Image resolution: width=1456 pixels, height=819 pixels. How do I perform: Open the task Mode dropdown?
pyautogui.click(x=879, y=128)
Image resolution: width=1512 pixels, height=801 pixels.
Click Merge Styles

****************

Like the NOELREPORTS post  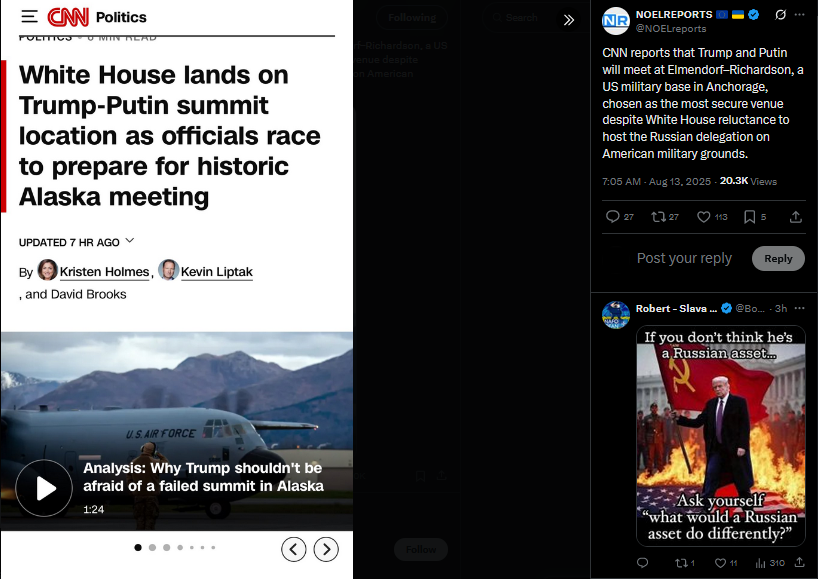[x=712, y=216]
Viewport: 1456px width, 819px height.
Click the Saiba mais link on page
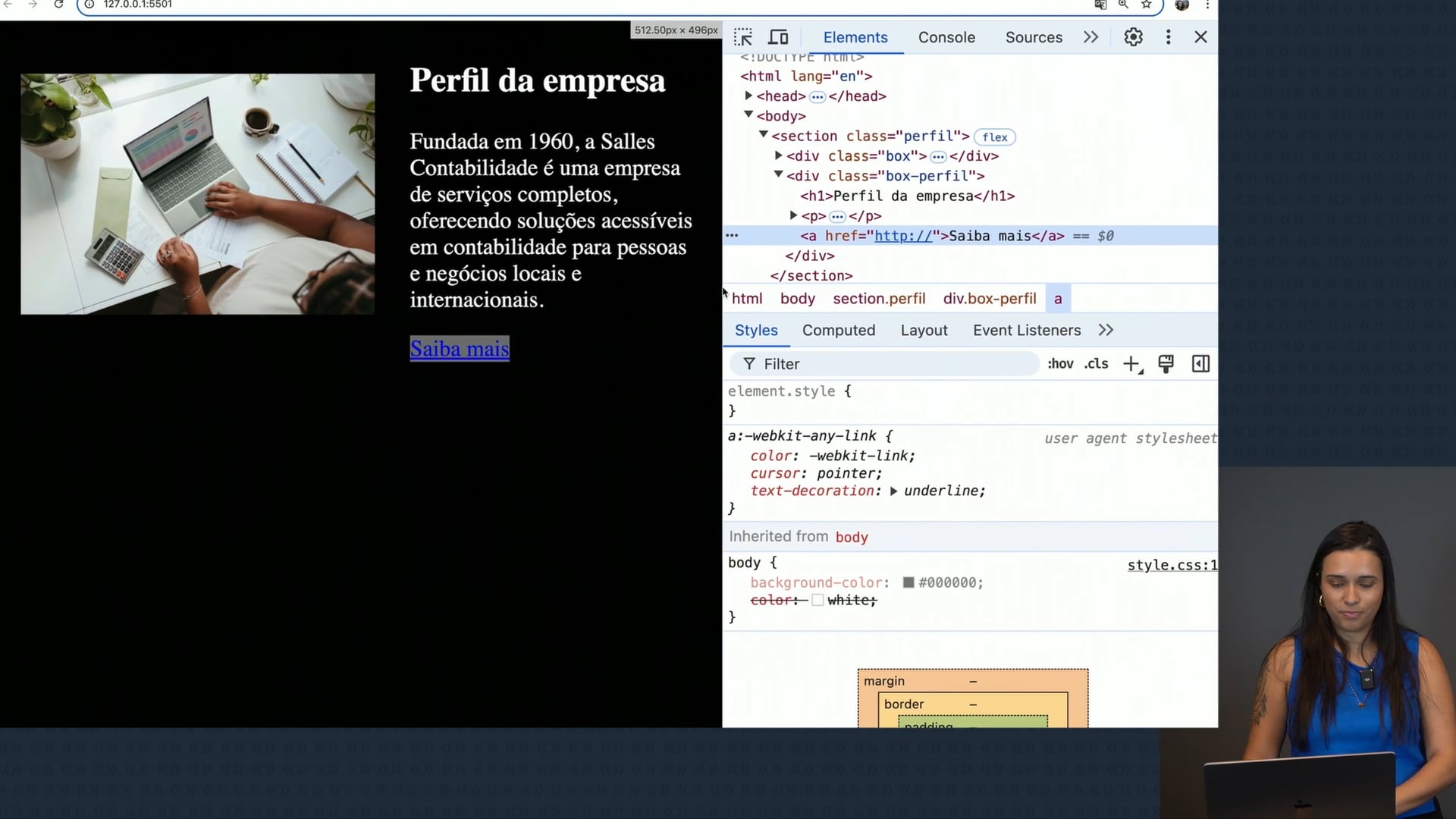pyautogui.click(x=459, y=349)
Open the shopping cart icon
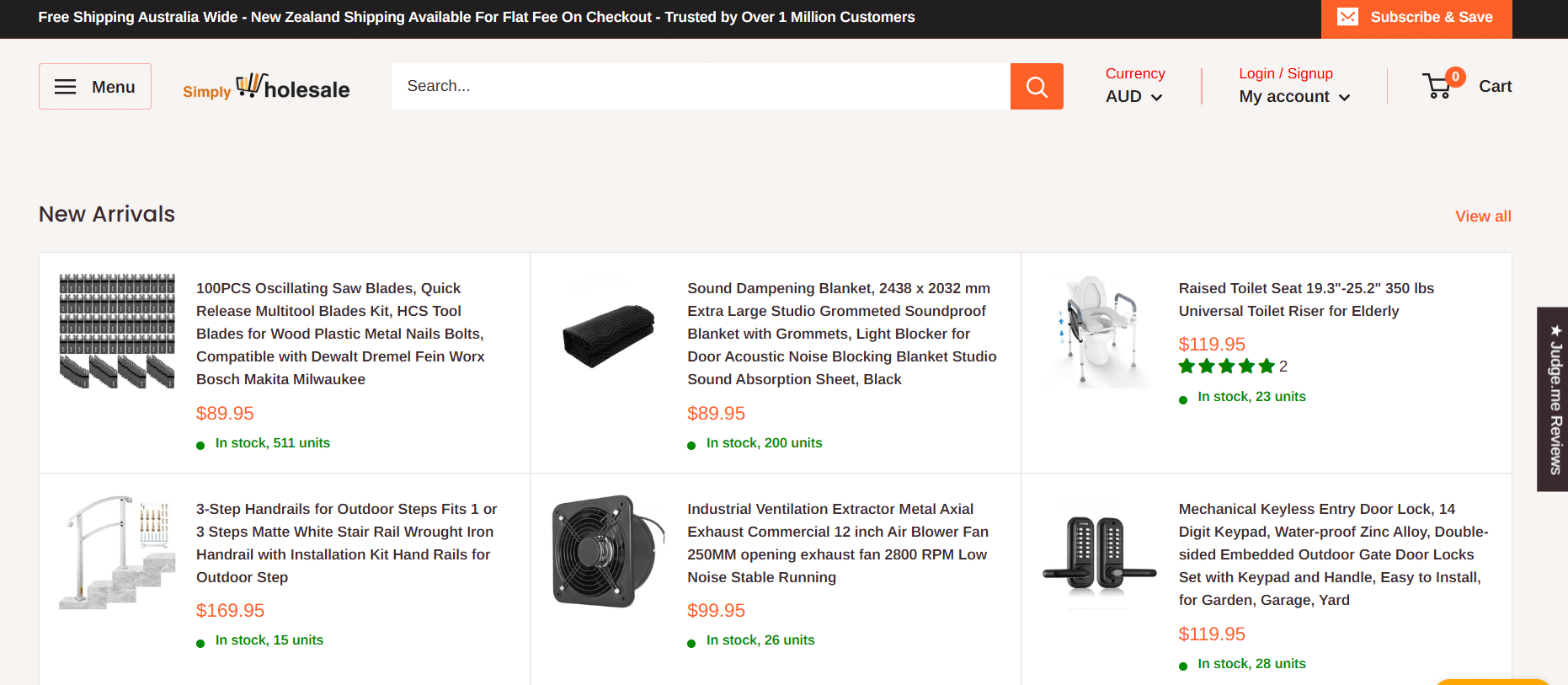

****************

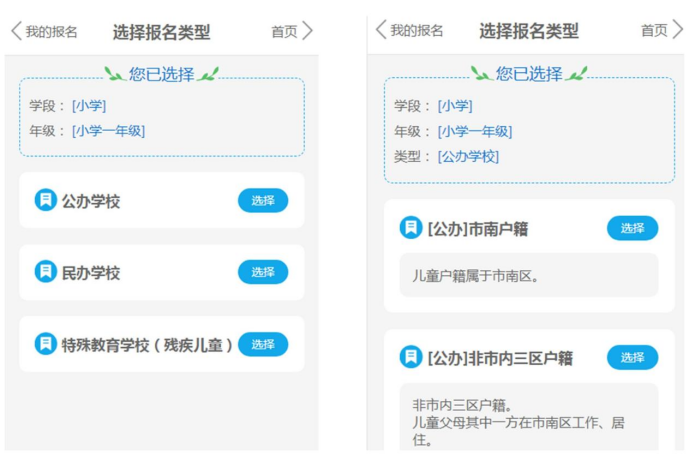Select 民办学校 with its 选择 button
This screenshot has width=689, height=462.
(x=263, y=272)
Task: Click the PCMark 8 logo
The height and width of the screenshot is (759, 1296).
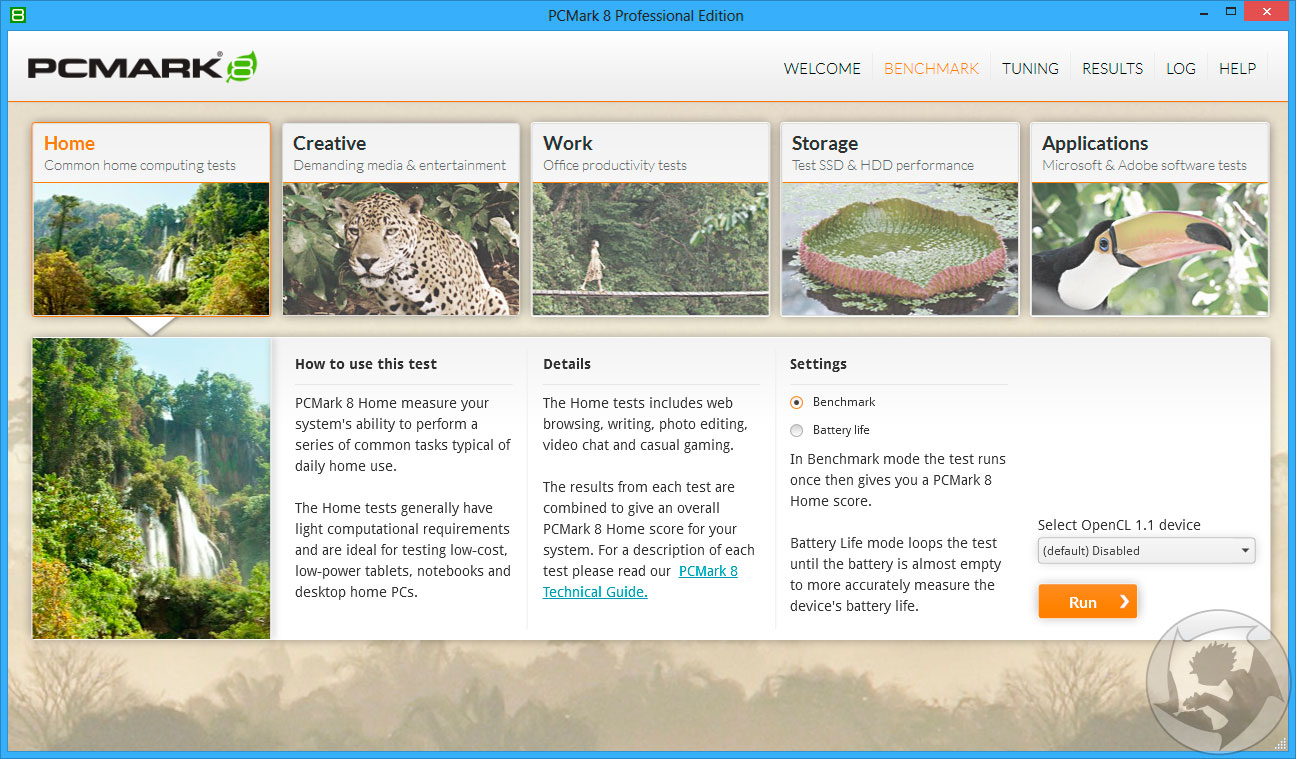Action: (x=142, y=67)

****************

Rewrite the entries from the line with "Image resolution: width=1456" to the line with "Click Merge Styles", putting "Apply Styles" in place of "Merge Styles" and leaving everything else as it is.

Image resolution: width=1456 pixels, height=819 pixels. How do I perform: Open the task Mode dropdown?
pyautogui.click(x=879, y=128)
Image resolution: width=1512 pixels, height=801 pixels.
Click Apply Styles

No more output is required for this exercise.